Alma aglutinadora, Antonio Milanés identifica um contraste geracional inevitável, e o assume como projeto. “É um momento histórico de mudanças e creio que isso se reflete muito na arte. Tanto pelas pessoas que pedem mudança em sua arte como pelas que estão lutando por essa mudança”, opina Antonio. “É um momento em que essas gerações novas estão um pouco como que empurrando as velhas. Estamos controlando o mundo artístico de Havana. Isso sempre vai provocar pequenos choques entre esses dois mundos, mas ao mesmo tempo é bom porque as gerações mais velhas às vezes subestimam um pouco as mais jovens”.

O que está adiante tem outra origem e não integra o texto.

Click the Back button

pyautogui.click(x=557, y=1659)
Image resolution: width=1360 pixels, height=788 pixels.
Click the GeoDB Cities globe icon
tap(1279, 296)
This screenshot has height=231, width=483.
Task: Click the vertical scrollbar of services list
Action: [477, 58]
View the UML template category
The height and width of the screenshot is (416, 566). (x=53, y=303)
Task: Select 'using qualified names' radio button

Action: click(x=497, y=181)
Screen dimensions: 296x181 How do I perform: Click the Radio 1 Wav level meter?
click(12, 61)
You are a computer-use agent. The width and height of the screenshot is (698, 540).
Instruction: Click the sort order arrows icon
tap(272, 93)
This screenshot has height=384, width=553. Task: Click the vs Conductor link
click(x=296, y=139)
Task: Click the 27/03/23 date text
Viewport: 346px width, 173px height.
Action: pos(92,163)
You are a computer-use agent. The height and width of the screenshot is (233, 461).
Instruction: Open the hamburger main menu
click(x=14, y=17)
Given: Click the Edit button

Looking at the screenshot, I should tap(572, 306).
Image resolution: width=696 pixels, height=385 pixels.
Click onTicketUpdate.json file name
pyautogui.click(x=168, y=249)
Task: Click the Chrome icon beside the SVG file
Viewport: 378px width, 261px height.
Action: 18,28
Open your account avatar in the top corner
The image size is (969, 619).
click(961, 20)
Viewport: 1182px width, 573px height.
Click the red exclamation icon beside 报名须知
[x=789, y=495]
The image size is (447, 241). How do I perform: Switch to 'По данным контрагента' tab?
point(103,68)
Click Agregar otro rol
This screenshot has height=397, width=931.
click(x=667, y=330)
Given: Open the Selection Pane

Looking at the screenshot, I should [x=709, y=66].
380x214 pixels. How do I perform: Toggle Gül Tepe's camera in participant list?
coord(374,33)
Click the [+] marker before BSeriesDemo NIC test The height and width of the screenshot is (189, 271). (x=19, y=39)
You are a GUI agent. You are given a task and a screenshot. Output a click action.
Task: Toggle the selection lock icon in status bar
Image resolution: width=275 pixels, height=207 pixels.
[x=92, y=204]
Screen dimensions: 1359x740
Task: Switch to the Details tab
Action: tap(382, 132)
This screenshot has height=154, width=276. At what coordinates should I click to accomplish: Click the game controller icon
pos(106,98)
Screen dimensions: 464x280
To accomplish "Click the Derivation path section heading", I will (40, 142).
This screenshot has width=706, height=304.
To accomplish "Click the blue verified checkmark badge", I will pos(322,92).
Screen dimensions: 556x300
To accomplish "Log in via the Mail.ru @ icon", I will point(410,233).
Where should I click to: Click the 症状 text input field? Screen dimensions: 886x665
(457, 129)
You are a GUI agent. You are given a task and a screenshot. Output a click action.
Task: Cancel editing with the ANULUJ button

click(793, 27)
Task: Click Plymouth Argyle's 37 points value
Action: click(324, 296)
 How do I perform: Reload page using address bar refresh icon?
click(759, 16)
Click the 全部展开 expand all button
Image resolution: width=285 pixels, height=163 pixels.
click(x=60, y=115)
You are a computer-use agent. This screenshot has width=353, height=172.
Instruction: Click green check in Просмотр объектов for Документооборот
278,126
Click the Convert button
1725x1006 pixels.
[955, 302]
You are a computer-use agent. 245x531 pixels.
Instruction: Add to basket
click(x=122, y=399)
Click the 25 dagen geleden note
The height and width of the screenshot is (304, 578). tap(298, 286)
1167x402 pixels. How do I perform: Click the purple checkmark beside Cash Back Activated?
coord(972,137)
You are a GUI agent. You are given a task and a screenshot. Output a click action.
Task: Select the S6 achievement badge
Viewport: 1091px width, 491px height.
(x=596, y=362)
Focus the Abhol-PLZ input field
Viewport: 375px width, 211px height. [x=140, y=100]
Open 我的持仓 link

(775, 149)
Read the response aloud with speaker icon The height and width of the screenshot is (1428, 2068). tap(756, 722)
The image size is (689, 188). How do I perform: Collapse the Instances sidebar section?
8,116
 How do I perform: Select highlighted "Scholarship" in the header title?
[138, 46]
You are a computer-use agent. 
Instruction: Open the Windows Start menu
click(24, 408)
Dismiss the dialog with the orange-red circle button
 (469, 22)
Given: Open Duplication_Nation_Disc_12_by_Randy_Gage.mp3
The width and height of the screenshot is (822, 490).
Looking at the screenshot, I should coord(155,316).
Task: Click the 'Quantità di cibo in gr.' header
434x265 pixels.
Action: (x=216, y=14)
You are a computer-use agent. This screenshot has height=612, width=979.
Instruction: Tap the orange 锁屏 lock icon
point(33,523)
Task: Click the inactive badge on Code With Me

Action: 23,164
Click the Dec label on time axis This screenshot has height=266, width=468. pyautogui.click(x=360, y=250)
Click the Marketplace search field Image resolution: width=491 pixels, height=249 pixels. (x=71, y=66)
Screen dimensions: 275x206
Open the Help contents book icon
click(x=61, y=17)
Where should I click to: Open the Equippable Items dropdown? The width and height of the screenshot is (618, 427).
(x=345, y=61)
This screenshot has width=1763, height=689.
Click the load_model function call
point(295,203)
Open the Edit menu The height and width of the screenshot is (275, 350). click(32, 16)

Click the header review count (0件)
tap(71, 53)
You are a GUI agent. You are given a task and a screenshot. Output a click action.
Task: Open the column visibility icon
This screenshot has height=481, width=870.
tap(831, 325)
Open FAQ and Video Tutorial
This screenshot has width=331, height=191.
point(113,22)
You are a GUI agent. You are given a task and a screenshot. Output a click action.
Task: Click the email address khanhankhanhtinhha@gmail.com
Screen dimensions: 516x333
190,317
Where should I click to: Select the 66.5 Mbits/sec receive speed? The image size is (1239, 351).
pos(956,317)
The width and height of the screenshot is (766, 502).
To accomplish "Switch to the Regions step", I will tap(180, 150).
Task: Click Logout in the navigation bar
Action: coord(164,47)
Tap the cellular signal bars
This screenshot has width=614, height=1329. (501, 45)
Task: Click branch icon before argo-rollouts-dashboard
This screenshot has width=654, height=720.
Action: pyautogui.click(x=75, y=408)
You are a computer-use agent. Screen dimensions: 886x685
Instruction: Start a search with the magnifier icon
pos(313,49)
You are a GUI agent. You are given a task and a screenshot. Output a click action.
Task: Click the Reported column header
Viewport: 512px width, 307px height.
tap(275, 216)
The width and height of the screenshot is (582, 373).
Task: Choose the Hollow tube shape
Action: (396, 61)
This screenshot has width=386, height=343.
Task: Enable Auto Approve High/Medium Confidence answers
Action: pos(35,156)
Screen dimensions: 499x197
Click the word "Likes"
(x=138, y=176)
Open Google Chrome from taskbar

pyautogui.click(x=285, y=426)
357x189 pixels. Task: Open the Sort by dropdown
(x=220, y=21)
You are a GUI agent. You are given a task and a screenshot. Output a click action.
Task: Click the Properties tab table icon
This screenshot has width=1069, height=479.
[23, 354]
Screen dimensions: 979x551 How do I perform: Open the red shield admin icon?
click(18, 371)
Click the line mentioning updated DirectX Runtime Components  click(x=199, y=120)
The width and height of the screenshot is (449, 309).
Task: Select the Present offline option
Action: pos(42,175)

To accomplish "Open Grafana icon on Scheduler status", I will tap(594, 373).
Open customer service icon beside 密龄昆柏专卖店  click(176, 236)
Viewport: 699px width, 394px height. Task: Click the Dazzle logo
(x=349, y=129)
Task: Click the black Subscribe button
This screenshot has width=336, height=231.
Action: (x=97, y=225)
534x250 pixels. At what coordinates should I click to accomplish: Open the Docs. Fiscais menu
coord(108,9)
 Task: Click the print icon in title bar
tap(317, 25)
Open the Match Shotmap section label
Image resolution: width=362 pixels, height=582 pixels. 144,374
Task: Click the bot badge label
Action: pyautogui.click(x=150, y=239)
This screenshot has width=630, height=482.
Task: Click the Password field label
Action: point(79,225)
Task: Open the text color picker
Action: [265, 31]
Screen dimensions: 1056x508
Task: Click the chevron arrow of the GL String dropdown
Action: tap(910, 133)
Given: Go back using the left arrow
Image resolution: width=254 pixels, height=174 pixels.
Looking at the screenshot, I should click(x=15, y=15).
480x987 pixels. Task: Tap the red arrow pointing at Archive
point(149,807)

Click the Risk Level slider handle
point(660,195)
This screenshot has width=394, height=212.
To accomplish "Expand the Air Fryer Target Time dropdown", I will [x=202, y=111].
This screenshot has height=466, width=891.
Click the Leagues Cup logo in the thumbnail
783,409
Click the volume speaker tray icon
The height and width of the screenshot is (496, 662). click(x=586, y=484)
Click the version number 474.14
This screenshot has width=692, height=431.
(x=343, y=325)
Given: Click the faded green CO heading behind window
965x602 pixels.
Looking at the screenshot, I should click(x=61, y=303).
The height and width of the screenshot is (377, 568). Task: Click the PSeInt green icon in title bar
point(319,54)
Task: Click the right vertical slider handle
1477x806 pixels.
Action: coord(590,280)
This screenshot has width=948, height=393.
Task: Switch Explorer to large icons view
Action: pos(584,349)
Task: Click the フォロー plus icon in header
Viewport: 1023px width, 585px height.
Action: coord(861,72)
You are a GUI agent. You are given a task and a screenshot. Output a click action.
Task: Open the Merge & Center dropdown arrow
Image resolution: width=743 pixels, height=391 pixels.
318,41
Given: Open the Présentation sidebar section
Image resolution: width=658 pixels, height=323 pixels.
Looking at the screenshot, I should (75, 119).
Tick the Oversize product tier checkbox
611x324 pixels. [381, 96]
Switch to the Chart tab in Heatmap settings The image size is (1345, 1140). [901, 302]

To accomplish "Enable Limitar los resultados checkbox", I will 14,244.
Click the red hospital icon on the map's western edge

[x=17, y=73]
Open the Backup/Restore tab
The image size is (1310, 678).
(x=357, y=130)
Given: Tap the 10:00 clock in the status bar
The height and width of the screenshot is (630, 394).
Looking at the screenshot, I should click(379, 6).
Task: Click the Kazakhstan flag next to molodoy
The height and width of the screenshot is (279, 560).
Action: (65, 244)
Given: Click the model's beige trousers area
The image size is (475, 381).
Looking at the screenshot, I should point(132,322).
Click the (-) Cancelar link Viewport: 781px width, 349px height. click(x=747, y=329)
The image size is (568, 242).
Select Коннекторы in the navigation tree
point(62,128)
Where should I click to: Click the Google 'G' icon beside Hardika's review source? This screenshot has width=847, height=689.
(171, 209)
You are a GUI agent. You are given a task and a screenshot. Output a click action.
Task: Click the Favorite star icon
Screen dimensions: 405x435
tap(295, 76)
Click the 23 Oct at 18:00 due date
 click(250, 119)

Não deixa de lhe ocorrer a circunstância de ser um jovem cubano, oriundo de uma família musical centrada na canção em espanhol, que, sem aferrar-se a paixões nacionalistas, decide aproximar-se do hip hop americano e compor numa língua estrangeira. “Eu mesmo sou um garoto de Havana que canta em inglês. Que faz rap em inglês. Isso nunca havia sido visto nesta cidade. Eu me considero parte desta onda de mudança. Há algo diferente. Muitas pessoas querem fazer algo diferente. Eu quero uma revolução na música desse país. Como fez Benny em seu tempo. Quero ter uma impacto forte na sociedade”, anima-se Antonio.
Ronny reflete alguns segundos antes de avaliar as limitações materiais dos artistas no país: “Penso que está um pouco nublado porque vamos melhorando pouco a pouco com os recursos que temos. Já fizemos maravilhas. Temos ideias e força, mas não temos recursos materiais. Temos a força de seguir adiante do músico latino”.
Em sentido contrário, Rolando vê um caminho independente para a música, à margem da política. “Neste momento, o mundo inteiro está abrindo portas pra Cuba. E Cuba ao mundo inteiro. Os músicos cubanos aproveitam isso para trazer informações. Há muitas mudanças. Mas a música vai pra outro lugar, vai por outro caminho, sobretudo por esse intercâmbio cultural, que não tem nada a ver com o que vai na sociedade. É verdade que a arte e a música são reflexos da sociedade. Estou aberto a essa mistura porque Cuba é uma mistura de várias culturas”.
O reggaeton, gênero musical fortemente sexualizado, espraiou-se pelo Caribe e ganhou força em Cuba, sem conquistar o respeito de artistas veteranos. A popularidade do reggaeton, acredita Leo Castillo, cresce como sintoma de um sentimento maior de incerteza: “É a maneira de digerir essa mudança, de se desconectar e ir ao sexo, à violência, a tudo isso que se canta no reggaeton como se fosse uma rebeldia social. Isso é o que acontece”.
Depois da despedida, os quatro amigos voltaram à sacada, cuja vista abria-se para telhados e varandas de outros prédios, alguns deles arruinados, naquela hora expostos à luz fria do céu encardido, com pequenas aberturas azuis. Eles sorriam e mudavam de assunto.